Douglas Ray Thomas was sentenced to 51 months in prison, two years of supervised release, and $692,457.13 in restitution for perpetrating a fraud scheme against a Duluth-based trucking company. Thomas, who pleaded guilty to one count of wire fraud and one count of failing to account for and pay over employment taxes on May 17, 2019, was sentenced on January 17, 2020, before Joan N. Ericksen in U.S. District Court in Minneapolis, Minnesota.

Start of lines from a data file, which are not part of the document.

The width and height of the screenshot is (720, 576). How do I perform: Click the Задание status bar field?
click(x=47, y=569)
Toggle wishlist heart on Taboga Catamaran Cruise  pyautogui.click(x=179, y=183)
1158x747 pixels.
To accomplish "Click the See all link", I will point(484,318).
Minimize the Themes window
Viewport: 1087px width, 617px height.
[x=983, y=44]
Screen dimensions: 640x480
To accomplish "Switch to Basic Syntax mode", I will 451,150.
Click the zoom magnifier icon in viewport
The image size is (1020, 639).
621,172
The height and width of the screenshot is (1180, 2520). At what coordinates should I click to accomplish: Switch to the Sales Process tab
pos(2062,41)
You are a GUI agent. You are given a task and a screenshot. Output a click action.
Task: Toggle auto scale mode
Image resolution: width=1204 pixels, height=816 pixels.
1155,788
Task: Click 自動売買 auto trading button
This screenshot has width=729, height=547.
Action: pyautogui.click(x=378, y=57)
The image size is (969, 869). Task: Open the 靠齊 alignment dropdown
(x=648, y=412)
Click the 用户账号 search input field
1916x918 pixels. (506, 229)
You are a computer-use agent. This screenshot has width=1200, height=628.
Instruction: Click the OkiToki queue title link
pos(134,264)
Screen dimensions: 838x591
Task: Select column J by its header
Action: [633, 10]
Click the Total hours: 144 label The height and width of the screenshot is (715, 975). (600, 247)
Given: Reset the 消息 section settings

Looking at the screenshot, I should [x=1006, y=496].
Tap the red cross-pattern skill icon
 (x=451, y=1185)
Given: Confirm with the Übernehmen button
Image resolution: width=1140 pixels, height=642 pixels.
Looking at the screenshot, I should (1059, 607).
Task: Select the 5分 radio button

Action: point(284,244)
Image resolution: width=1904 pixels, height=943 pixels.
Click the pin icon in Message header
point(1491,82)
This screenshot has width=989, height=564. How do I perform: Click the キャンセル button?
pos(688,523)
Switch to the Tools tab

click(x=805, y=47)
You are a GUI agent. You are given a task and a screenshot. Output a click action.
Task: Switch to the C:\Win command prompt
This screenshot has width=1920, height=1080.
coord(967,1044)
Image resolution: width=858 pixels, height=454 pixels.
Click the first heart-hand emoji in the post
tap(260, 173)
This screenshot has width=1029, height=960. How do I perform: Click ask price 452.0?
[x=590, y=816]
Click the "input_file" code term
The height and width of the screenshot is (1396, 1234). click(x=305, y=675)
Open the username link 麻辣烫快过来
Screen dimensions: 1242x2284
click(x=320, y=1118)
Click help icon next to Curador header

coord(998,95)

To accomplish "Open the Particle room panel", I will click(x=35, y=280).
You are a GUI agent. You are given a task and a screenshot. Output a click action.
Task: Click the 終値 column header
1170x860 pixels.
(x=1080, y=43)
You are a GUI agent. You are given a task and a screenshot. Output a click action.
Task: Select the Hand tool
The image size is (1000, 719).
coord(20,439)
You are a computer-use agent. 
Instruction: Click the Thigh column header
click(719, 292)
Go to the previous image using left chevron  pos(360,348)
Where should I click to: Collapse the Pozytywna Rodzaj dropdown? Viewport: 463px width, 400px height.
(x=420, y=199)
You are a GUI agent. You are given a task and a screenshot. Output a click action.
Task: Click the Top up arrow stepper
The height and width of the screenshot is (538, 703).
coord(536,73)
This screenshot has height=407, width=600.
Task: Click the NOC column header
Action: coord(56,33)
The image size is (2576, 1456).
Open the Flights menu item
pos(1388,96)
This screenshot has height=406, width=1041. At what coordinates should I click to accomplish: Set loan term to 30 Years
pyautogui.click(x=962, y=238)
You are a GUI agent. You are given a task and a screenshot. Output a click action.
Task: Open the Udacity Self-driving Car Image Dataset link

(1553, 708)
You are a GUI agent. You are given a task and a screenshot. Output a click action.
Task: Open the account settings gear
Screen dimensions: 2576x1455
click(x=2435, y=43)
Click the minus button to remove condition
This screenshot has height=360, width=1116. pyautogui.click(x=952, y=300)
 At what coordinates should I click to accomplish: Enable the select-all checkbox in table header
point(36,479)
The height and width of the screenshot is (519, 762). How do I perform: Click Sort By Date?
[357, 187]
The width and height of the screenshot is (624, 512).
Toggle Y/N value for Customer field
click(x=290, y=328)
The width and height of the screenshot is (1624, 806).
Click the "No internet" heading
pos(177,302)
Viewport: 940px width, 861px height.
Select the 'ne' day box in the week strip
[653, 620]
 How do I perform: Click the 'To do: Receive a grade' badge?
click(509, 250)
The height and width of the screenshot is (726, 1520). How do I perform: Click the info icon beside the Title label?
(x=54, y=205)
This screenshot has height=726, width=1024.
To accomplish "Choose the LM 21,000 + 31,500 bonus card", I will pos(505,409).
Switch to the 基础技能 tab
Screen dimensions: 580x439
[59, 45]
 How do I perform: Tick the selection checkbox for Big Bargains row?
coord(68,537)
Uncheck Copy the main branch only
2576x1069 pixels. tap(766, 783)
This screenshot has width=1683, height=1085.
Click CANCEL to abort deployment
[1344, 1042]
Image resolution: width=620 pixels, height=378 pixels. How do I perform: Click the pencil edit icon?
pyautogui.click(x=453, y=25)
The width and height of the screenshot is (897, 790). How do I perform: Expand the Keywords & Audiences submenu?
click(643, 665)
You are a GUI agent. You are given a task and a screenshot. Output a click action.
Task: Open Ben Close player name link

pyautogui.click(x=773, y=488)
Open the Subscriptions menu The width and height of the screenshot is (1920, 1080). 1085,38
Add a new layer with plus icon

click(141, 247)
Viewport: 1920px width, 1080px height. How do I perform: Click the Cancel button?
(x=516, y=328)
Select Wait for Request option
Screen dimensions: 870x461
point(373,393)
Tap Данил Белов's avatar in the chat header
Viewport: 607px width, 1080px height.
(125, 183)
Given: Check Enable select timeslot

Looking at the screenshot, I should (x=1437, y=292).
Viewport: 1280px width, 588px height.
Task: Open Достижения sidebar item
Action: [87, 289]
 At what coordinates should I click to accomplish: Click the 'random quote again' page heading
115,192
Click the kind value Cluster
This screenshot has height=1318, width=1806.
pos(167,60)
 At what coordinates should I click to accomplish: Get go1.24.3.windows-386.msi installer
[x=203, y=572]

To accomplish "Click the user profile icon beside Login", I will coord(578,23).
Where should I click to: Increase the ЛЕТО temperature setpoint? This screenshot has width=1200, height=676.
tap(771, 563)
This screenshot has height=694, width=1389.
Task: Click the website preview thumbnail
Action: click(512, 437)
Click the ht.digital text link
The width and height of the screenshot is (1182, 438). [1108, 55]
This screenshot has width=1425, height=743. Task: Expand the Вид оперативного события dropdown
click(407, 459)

According to the defendant's guilty plea and documents filed in court, from September 2013 through June 2014, Thomas devised and executed a fraud scheme to gain control over the assets and revenue of Northwoods Trucking, Inc., a transportation company located in Duluth, Minnesota. On October 18, 2013, Thomas and the former owners of Northwoods Trucking entered into a stock purchase agreement in which Thomas agreed to purchase all outstanding shares of the company for $730,000. As part of the agreement, Thomas agreed to make an initial payment within five days of closing. Despite failing to make the initial payment, as well as subsequent payments pursuant to the purchase agreement, Thomas assumed control of the company in December of 2013 and, shortly thereafter, began transferring Northwoods Trucking's business revenue into a bank account that Thomas alone controlled.

According to the defendant's guilty plea and documents filed in court, while he owned and operated the company, Thomas repeatedly failed to pay many of the company's liabilities, including fuel and insurance for the company's trucks, payroll to employees and employment taxes due to the Internal Revenue Service (IRS). Instead, Thomas used a significant portion of Northwoods Trucking's business revenue to pay personal expenses and debts, including housing, furniture and a family vacation. The total loss caused by Thomas's fraud scheme is approximately $730,000, in addition to $57,792.13 in employment taxes that he failed to pay to the IRS. 

This case was the result of an investigation conducted by the Internal Revenue Service-Criminal Investigation Division and the FBI. Assistant U.S. Attorney Michelle E. Jones and former Assistant U.S. Attorney John Kokkinen prosecuted the case.